Bonjour,
Mes connaissances en polonais se limitant à quelques mots, je ne peux traduire cette partie.
Le texte en Allemand, qui décrit la situation lors du débarquement, est une sévère diatribe contre l'OKW (Oberkommando der Wehrmacht, à savoir le commandement suprême de la Wehrmacht). Voici une traduction partielle… et parfois approximative (vu l'heure et mes lacunes qui m'imposent le recours au dictionnaire, j'ai abrégé sur la fin):
"De front… attaqué
Par derrière…. Excusé (ou des excuses)
Dans le plan de défense de l'OKW figure le mur de l'Atlantique et le territoire côtier de 40 kms de large derrière, un simple champ de mines vivantes. Chaque soldat dans la zone côtière est pour l'OKW uniquement une mine vivante qui doit retarder la percée mais qui ne peut l'arrêter.
La bataille va déjà bien au-delà du mur de l'Atlantique.
De la mer, l'artillerie des navires de combat alliés ouvre de larges brèches dans le mur de l'Atlantique. Derrière les obus, arrivent d'inépuisables vagues de troupes terrestres.
Dans le ciel, la Luftwaffe combat sans enjeu avec toutes ses forces disponibles face à une supériorité écrasante. Pour un avion allié abattu, arrivent 10 nouveaux. Pour un avion allemand abattu, aucun nouveau n'arrive. Chacun peut voir de ses propres yeux combien le nombre d'avions allemands diminue chaque jour.
Sur terre, à chaque endroit de rupture, arrive déjà une compagnie d'infanterie alliée pour chaque allemande.

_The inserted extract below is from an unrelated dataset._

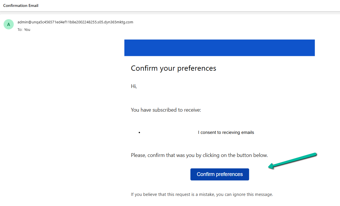Click the 'A' initial in the avatar circle

tap(8, 24)
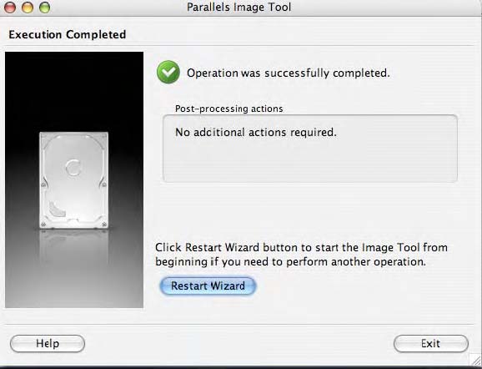Click the hard drive's reflection below the drive
This screenshot has height=369, width=482.
(x=73, y=246)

L'OKW à dès le début compté (dans le sens de programmé) sur la perte des divisions côtières.
Pour elle, il n'y a eu aucune considération de l'ennemi (traduction sous réserve…). Cela se voit déjà dans le faible engagement de LKW et de PKW. Cela montre aussi la qualité des troupes engagées…" Suit alors la description des troupes allemandes engagées: des "vieilles classes", des fraîchement engagés de 6 mois, unité étrangère incertaine… qui seront ensuite sacrifiés avec le reste…
Reprise du titre puis les deux dernières lignes (en gras):
"C'est la situation au mur de l'Atlantique
Et c'est juste le début de la guerre des deux fronts".